Exercise objective:
Your response should reproduce every line of the entries that contains the word "Open".

# # # #

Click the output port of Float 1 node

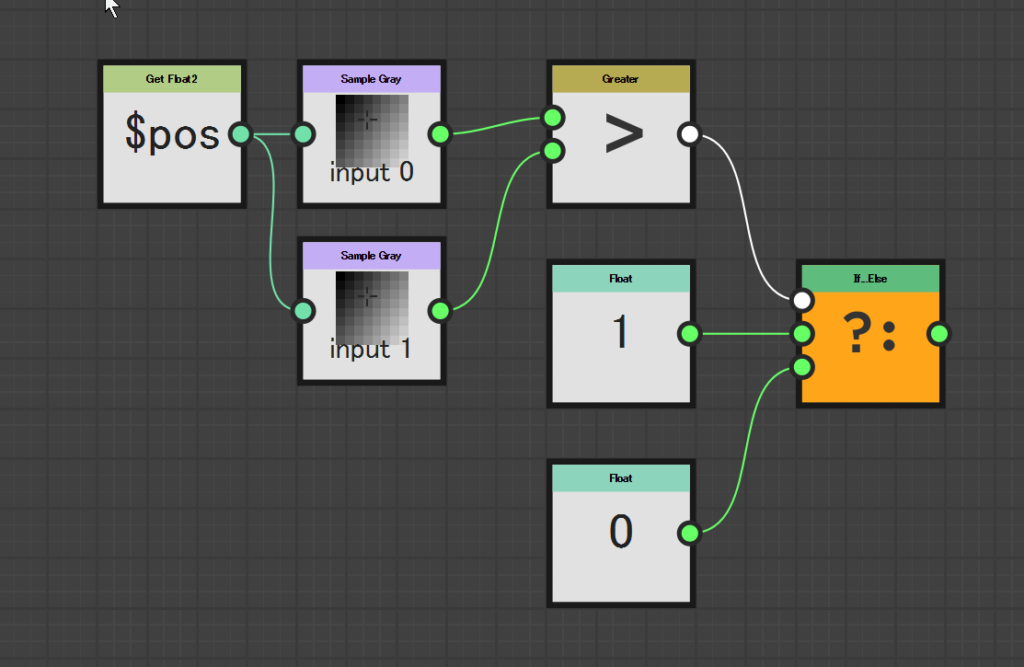click(689, 334)
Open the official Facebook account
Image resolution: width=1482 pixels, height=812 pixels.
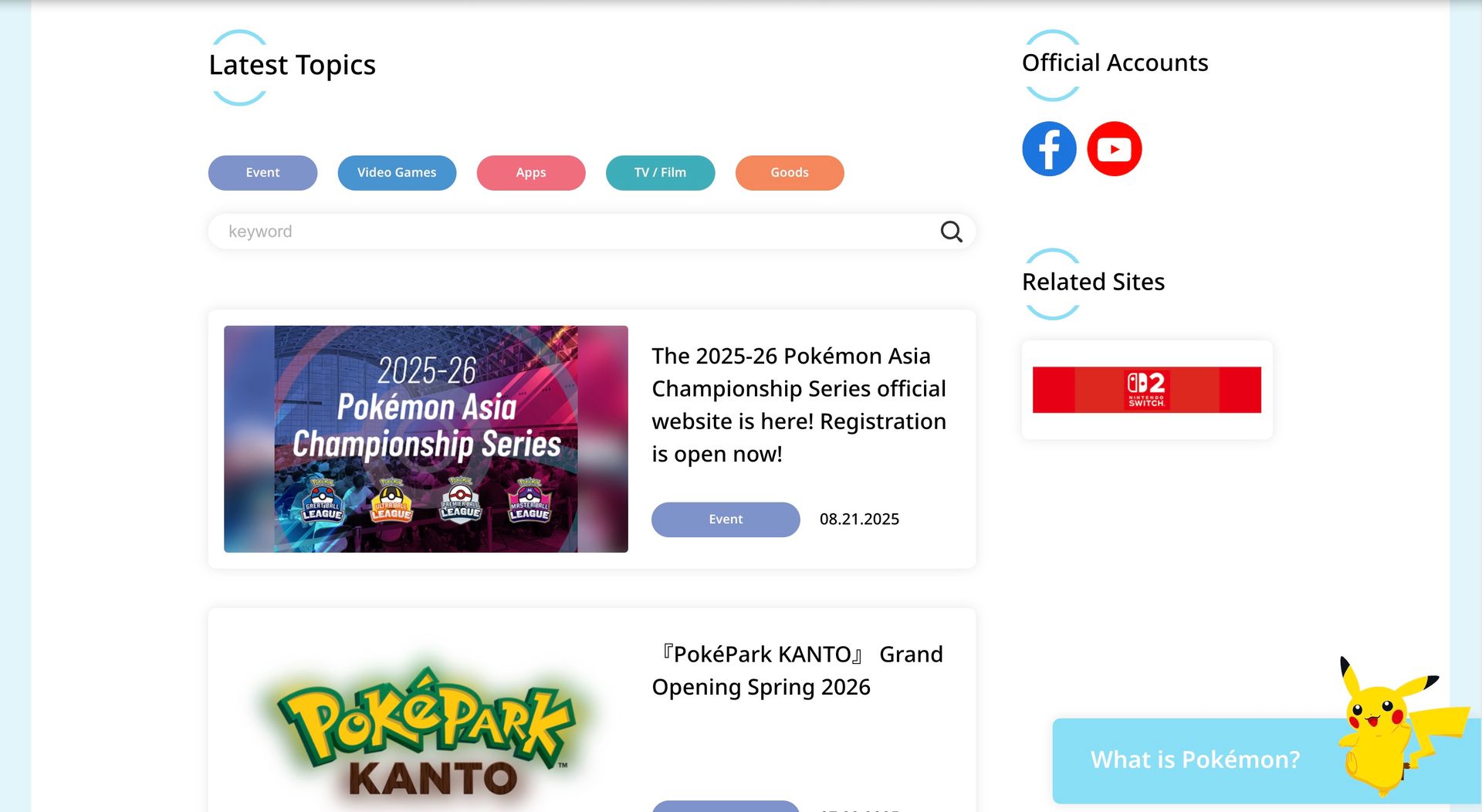tap(1049, 149)
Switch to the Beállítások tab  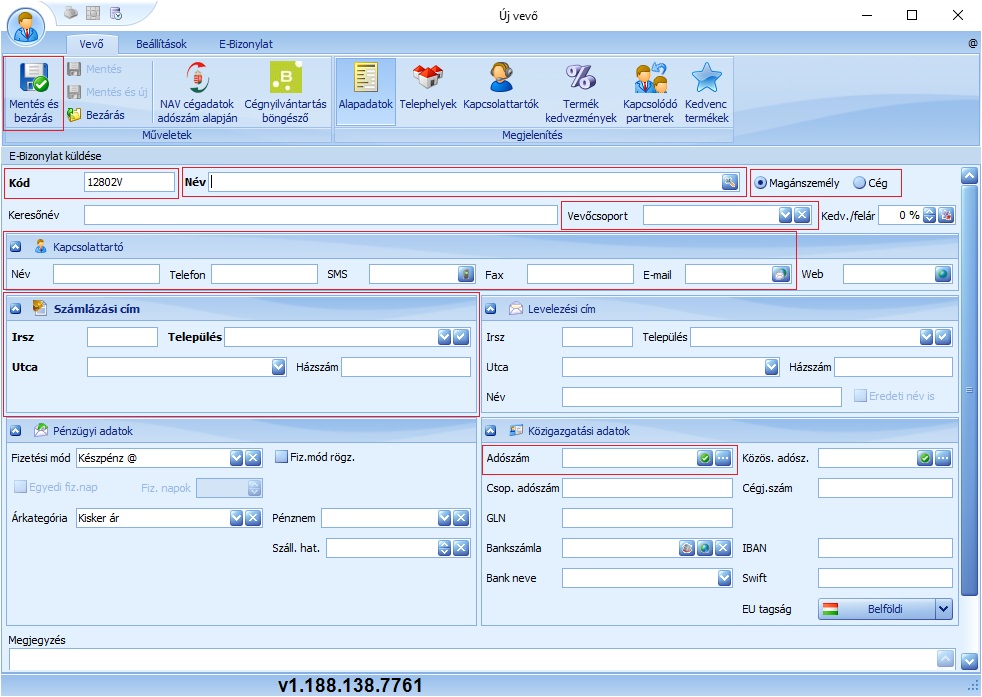(x=163, y=44)
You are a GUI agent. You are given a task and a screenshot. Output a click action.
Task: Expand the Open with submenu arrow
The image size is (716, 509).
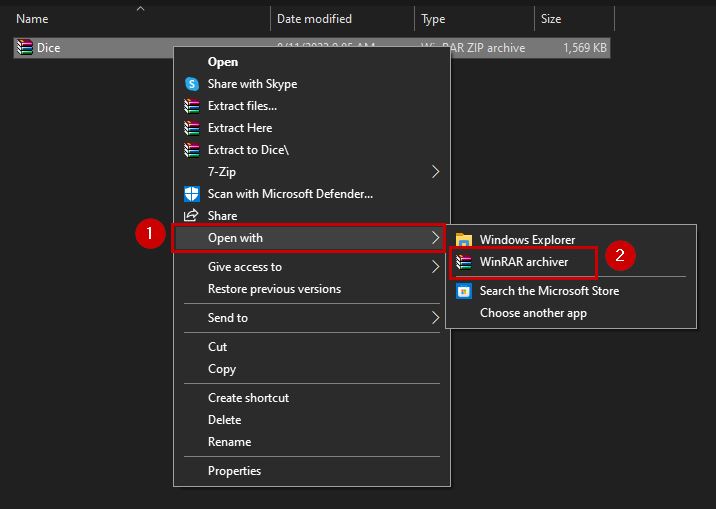point(435,238)
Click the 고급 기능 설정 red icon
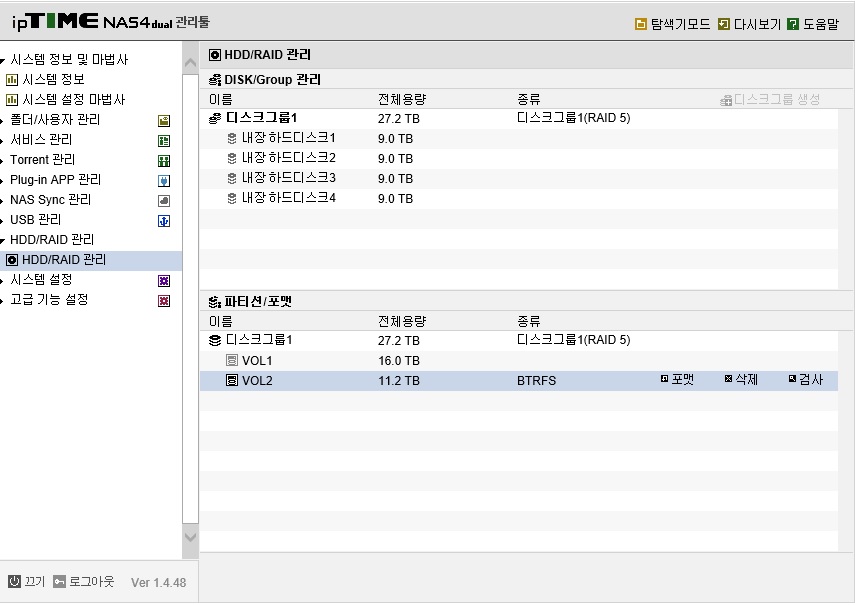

# # # #

Response to this task:
Open the official Facebook account
Task: Expand the Open with submenu arrow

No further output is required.